In the seventh episode of the Future of Work webinar series organized by the Institute for New Economic Thinking, Daron Acemoglu, professor of economics at MIT, was joined by William Janeway, cofounder of INET, in a discussion on how we can shift the odds towards a future of meaningful integration between humans and technologies.
It is important to bear in mind that technological changes have always created winners and losers throughout history—or in economist talk, had distributional consequences. Invention of novel tools and production processes have meant the obsolescence of some skills and occupations; while new organizations, products and technologies create tasks that in turn absorb the displaced labor. The massive shift of workers into the manufacturing sector from farms after mechanization of agriculture in early twentieth century U.S. is a case in point. Importantly, successful transitions of this type require changes in institutions that counterbalance the labor replacing trends of technologies with “reinstatement” effects that provide gainful employment opportunities for those displaced. The high school movement, rise of scientific management, and enactment of the social security act have all been at the center of past transitions in the United States.

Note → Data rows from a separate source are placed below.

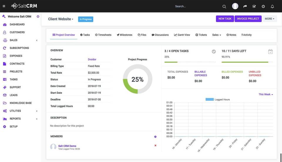Open the Client Website project dropdown

61,19
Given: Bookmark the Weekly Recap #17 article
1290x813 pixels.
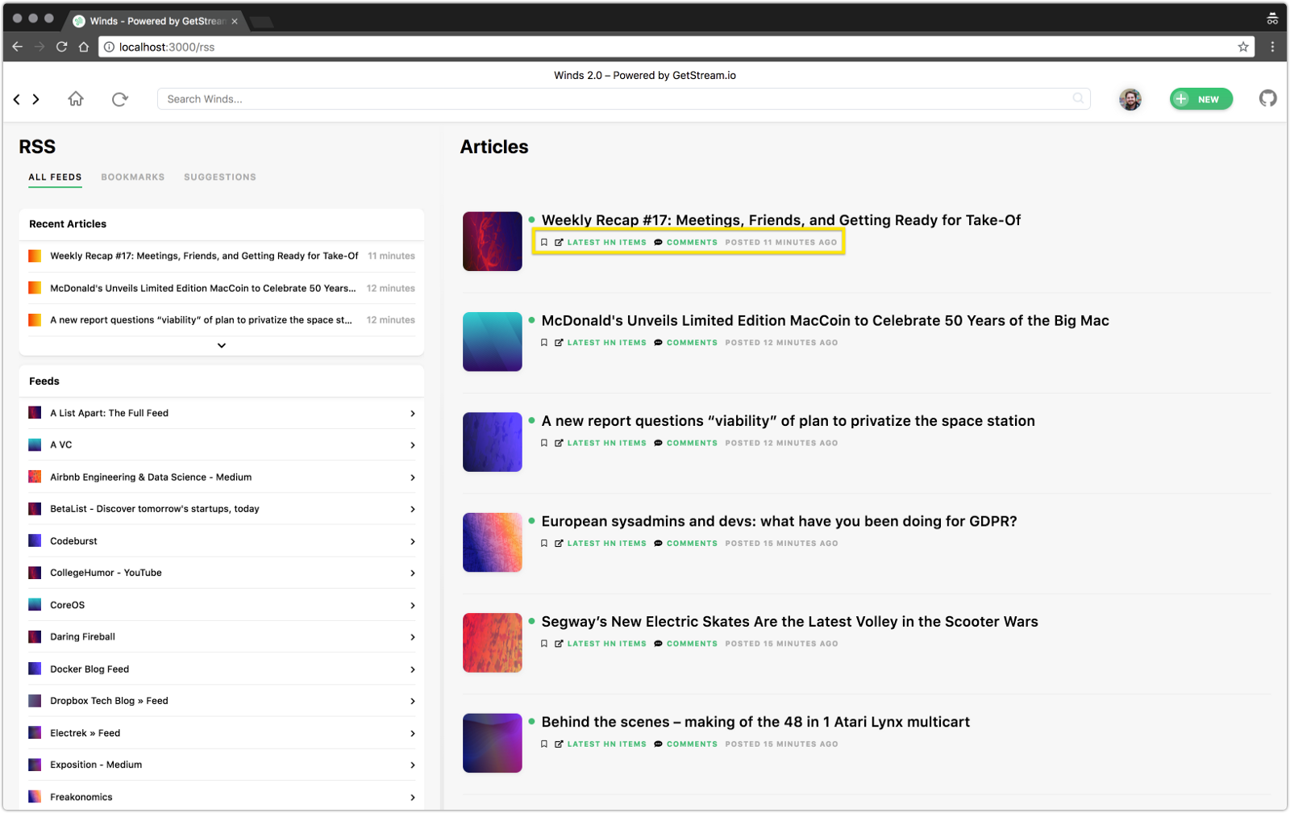Looking at the screenshot, I should tap(544, 242).
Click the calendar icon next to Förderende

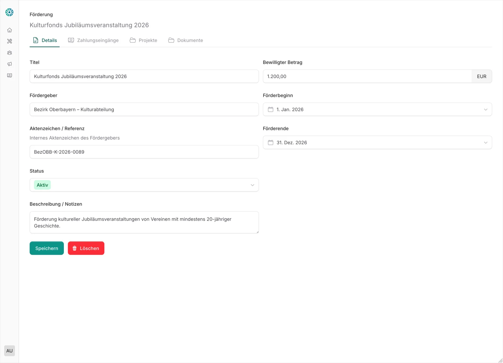(x=271, y=142)
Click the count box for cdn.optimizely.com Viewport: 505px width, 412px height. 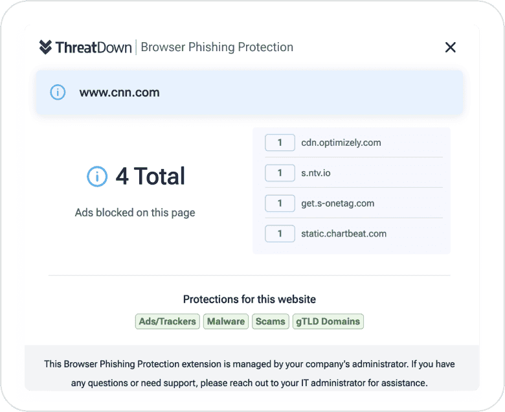[280, 143]
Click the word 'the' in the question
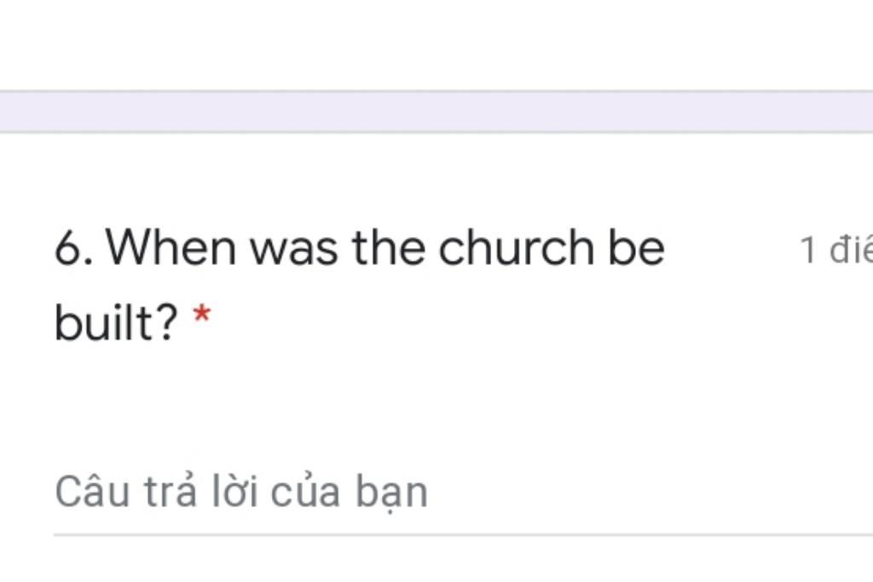This screenshot has width=873, height=582. (389, 248)
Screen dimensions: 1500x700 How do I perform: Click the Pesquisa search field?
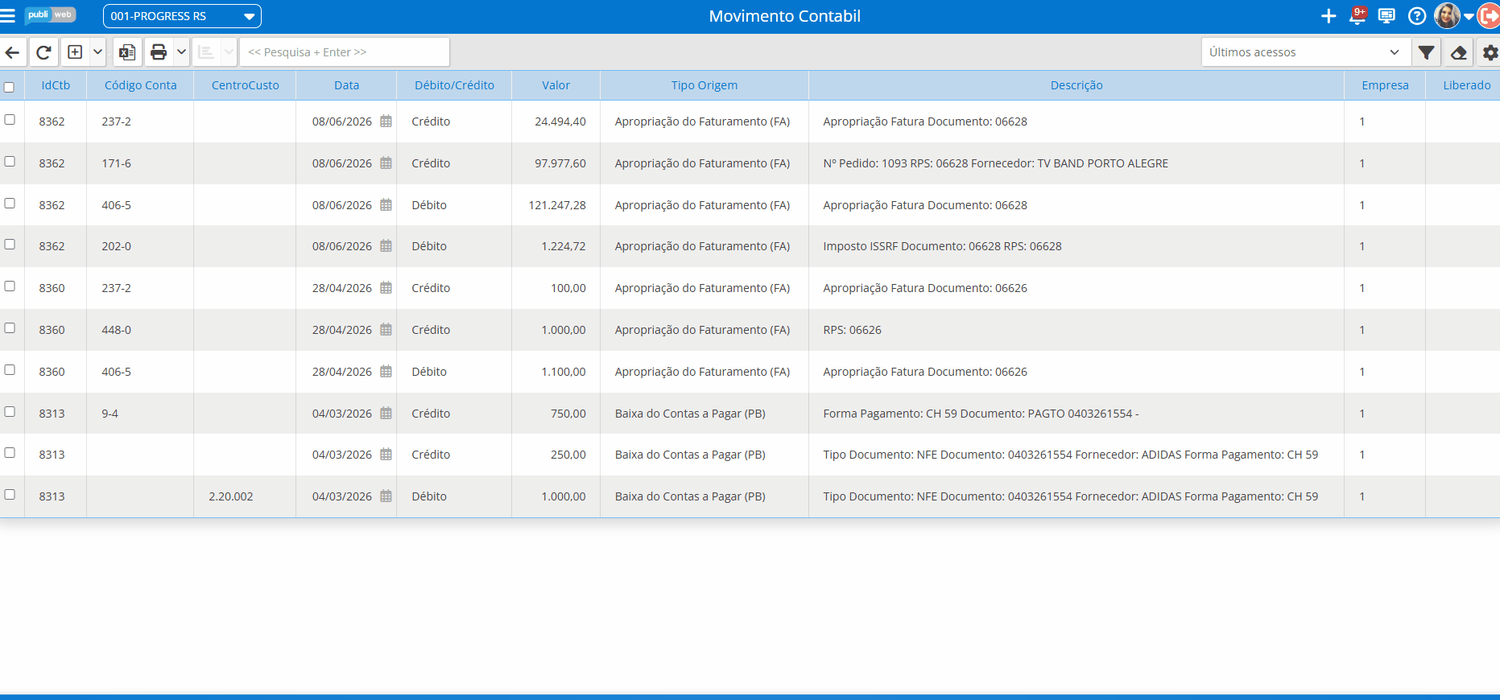(x=345, y=52)
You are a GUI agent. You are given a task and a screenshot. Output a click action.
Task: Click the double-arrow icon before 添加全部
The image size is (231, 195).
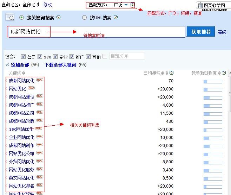coord(7,65)
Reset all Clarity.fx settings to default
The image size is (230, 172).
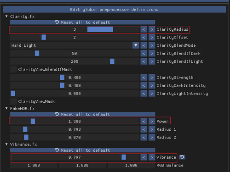pyautogui.click(x=83, y=22)
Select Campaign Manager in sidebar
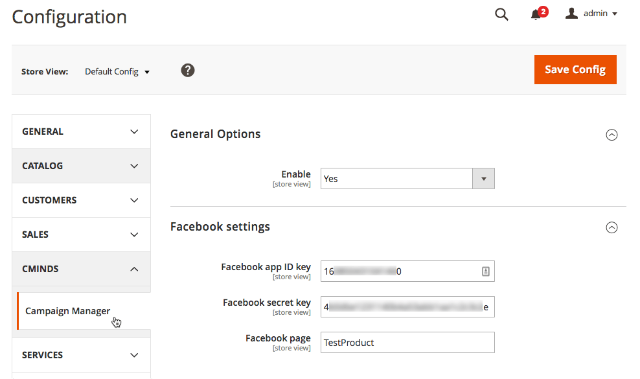 [x=68, y=311]
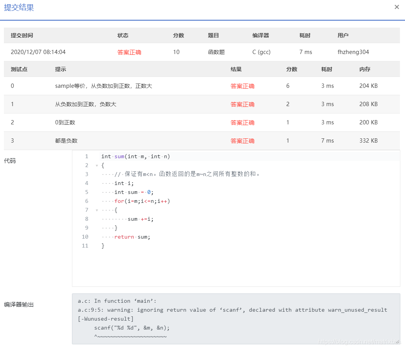Click the 答案正确 result for test point 0
The width and height of the screenshot is (405, 349).
point(242,86)
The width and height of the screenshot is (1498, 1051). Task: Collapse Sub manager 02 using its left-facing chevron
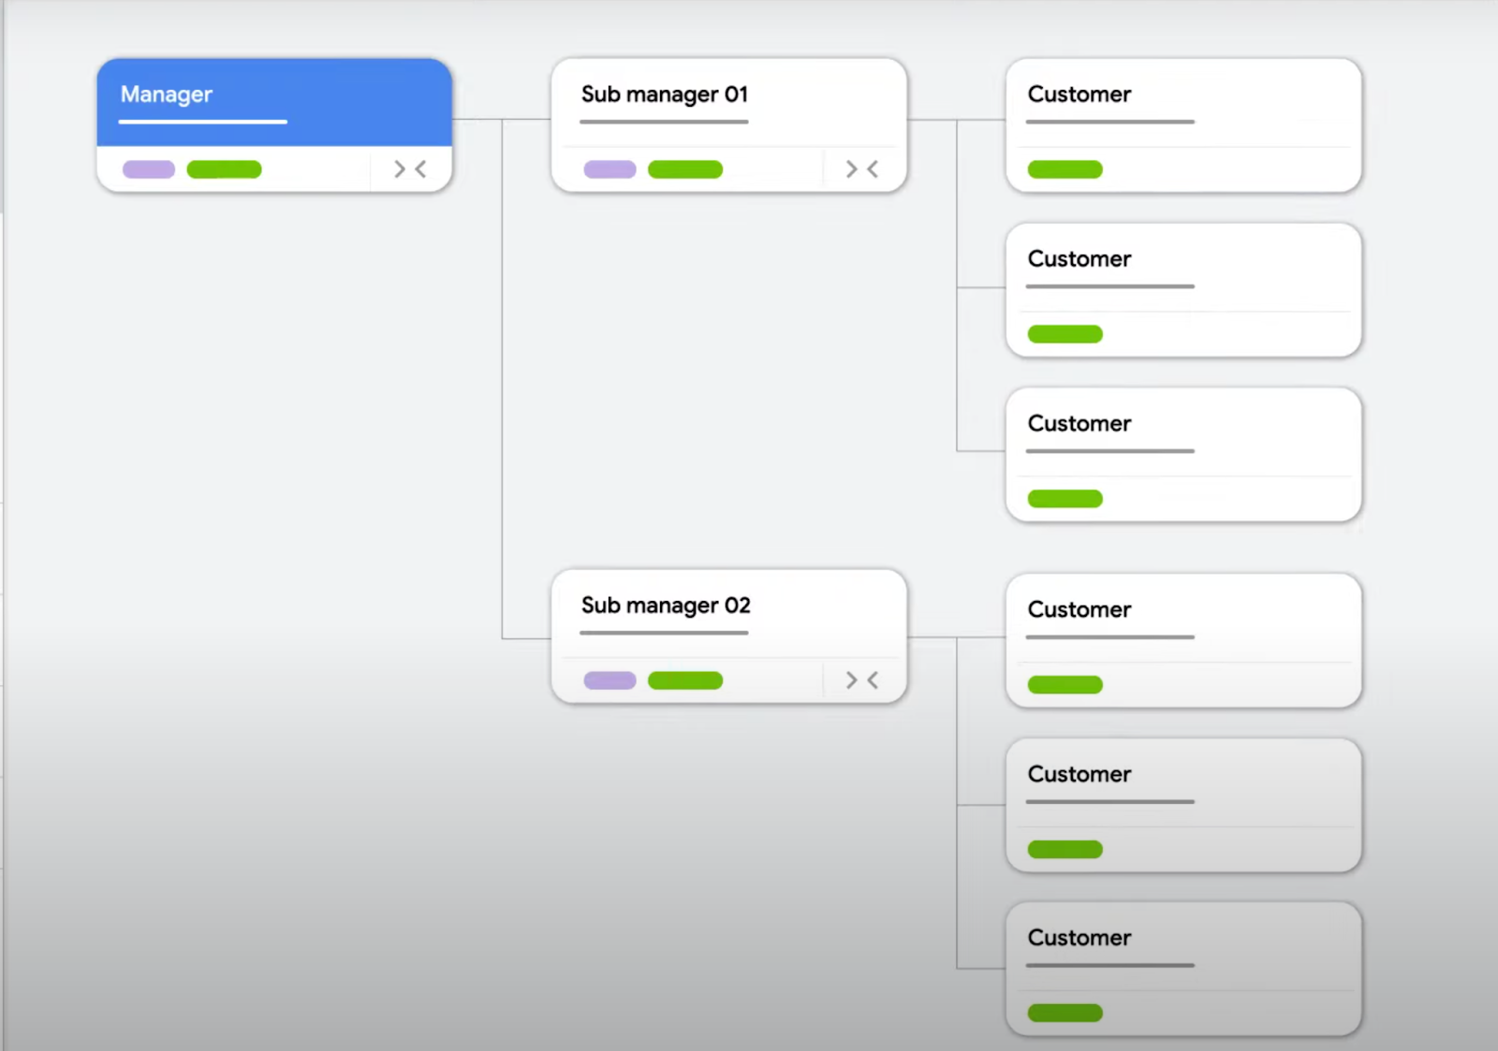tap(871, 680)
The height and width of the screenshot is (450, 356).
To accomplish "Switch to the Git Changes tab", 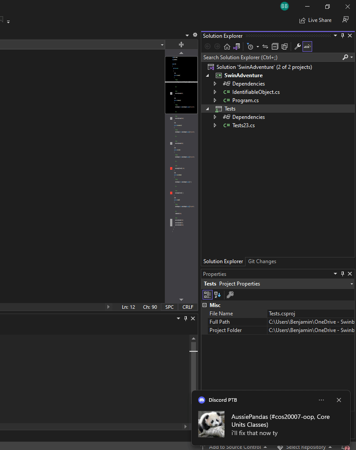I will pos(262,261).
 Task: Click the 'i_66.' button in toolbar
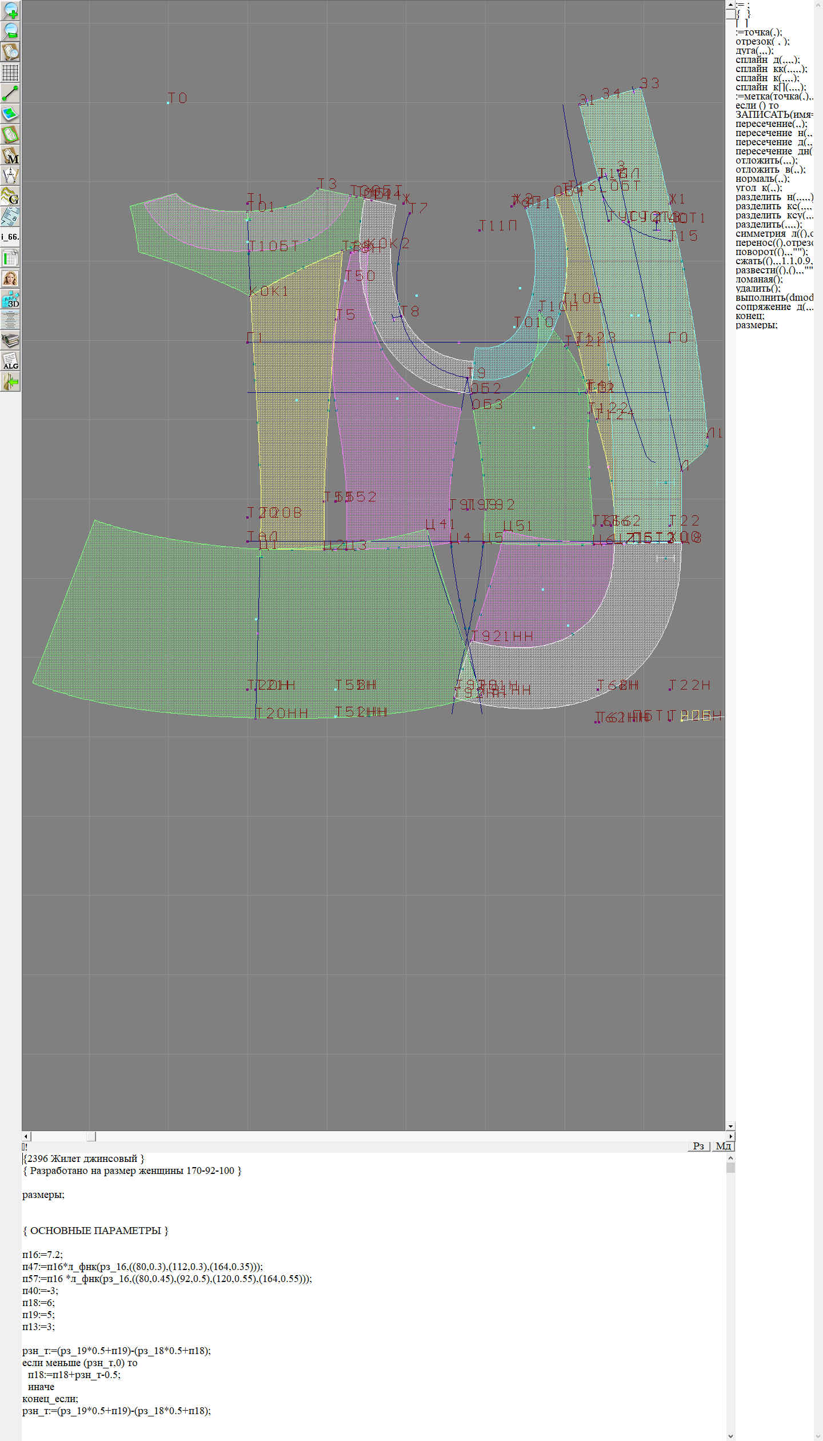tap(10, 237)
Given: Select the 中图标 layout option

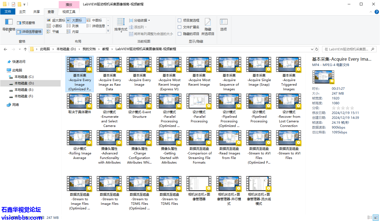Looking at the screenshot, I should (94, 20).
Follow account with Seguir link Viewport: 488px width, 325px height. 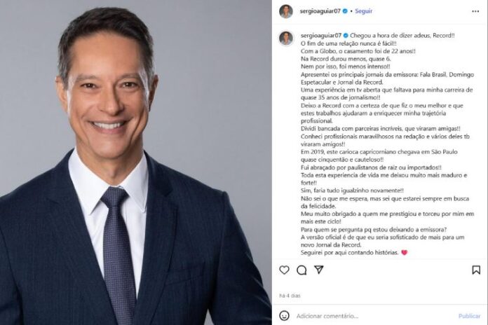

Since the late 1970s, however, things have not been so rosy. Growth of wages and employment have not kept pace with productivity increases in the economy, which itself has experienced a slowdown compared to previous decades. Employment in the manufacturing sector, which has been crucial in creating a middle class in industrial economies, has seen a steady decline, whereas good jobs in the expanding services sector, few and far between, have largely remained inaccessible to the unskilled workers. Daron Acemoglu worries that recent technological developments have in fact been overly focused on automation and replacing human workers wherever profitable. This trend has contributed to anemic productivity growth, shrinking middle class, and stagnant wages observed in recent years.
The path of increased automation certainly isn’t the only one available to us. Particularly given our more recent experience with technology, the need to redirect technological changes towards more inclusion and empowerment has become more urgent. While some see interfering with inventors and entrepreneurs as outside the province of economic inquiry, the ubiquitous “externalities”, or consequences to other parts of the economy, of technology changes make it imperative to scrutinize them from the get-go. In fact, while economists sat back to wait for the free market to work its magic, the small number of large tech giants have already developed business models centered around automation. Tax systems that favor capital over labor and a global economy laser-focused on cost competition have all pressured businesses to replace fallible humans with seemingly perfect machines. Government policies and public leadership are painfully needed now to illuminate that technology doesn’t have a path of its own and that we could redirect it towards creating tasks that augment and empower human beings.
To ensure we harness technology for inclusive prosperity, public policies will have more important roles to play in the future. What do these polices look like and how should they be designed to confer broad benefits to societies? The future episodes of this webinar series will continue to examine these questions.